For their study, researchers from the University of Sussex, College of London and Carlos III of Madrid (UC3M) placed participants in front of a computer screen while administering olfactory stimulants. They then asked them to rate the perceived smell using a visual analog scale, comparing it to sharp or rounded shapes, warm or cold, high or low tone, and thin or thick body silhouettes. .
Then they had them stand on a wooden board with earphones and a pair of motion sensors. They asked them to walk in place as olfactory stimuli were released. The volunteers then had to adjust the size of a three-dimensional avatar with a body visualization tool according to their perception of themselves. They also answered a questionnaire on speed, body feelings and emotions experienced.
Result of the races: people feel thinner and lighter when they smell the smell of a lemon! Vanilla on the other hand makes them feel thicker and heavier…
Body perceptions are “continuously updated”
“Our brain has several mental models of how our own bodies look that are necessary for successful interactions with the environment,” says Giada Brianza, a student at the Sussex Computer-Human Interaction (SCHI) lab who conducted the study. . “These perceptions of the body are continually updated in response to sensory input received from outside and inside the body. Our study shows how the sense of smell can influence the image we have of our body in our minds and the feelings and emotions we have towards him,” she continues.
“Our previous research has shown how sound can be used to alter body perception. For example, in a series of studies, we have shown how changing the pitch of the footsteps people make when walking can make them lighter and happier and also change the way they walk. However, no one has yet examined whether smells could have a similar effect on body perception,” says Ana Tajadura-Jiménez from UC3M.
“Previous research has shown that lemon is associated with thin figures, pointed shapes and high-pitched sounds while vanilla is associated with thick figures, rounded shapes and low-pitched sounds. This could help explain the different perceptions body image when exposed to a range of nasal stimuli,” said Marianna Obrist, professor of multisensory experiences and director of the SCHI lab at the University of Sussex.
Dysmorphia, evil in full speed since the emergence of social networks
Ultimately, being able to “positively influence this perception (…) could lead to new and more effective therapies to treat people with body perception disorders”, or dysmorphia, the researchers hope. It would also allow the development of interactive clothing or technologies capable of improving the self-confidence of those who wear them.
Body dysmorphia or dysmorphophobia is characterized by an excessive preoccupation with a defect in physical appearance, real or imagined. People who suffer from it are completely obsessed with this “defect”, so much so that it can handicap their social or professional life.
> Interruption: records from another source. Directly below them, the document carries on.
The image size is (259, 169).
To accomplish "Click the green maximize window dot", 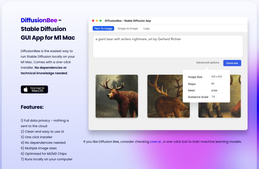I will click(x=100, y=21).
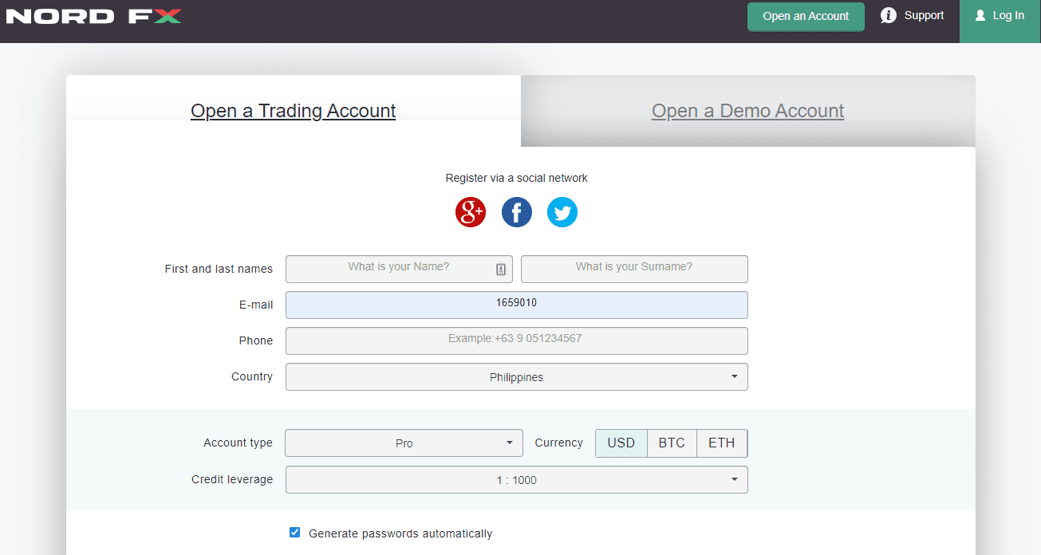Select the Open a Trading Account tab
Viewport: 1041px width, 555px height.
pyautogui.click(x=293, y=111)
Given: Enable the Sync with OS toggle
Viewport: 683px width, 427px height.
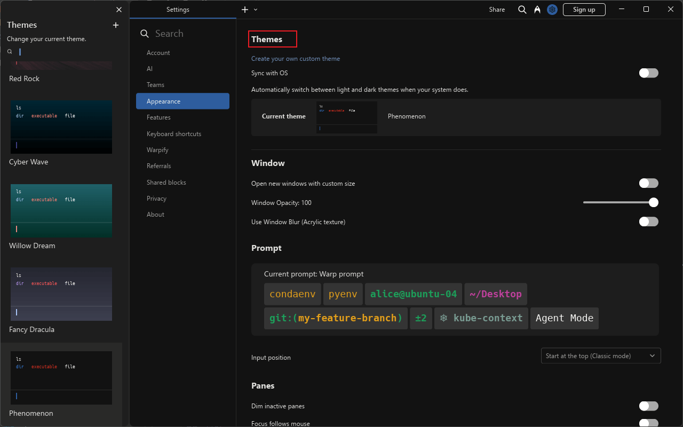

Indeed, they tend to spend hours examining themselves in front of the mirror, isolating themselves more and more. Some frequently ask their loved ones to reassure them about their appearance, but their relief is temporary.
If we hear more and more about this phenomenon, it is becauseit would have grown in size in recent years due to the increase in selfies, social media, and retouched images with Snapchat and Photoshop filters. Many celebrities, ranging from Kim Kardashian to the singer Coeur de Pirate passing by Lili Reinhart, the star of the series for teenagers riverdale, have recently announced that they suffer from this disease in the media.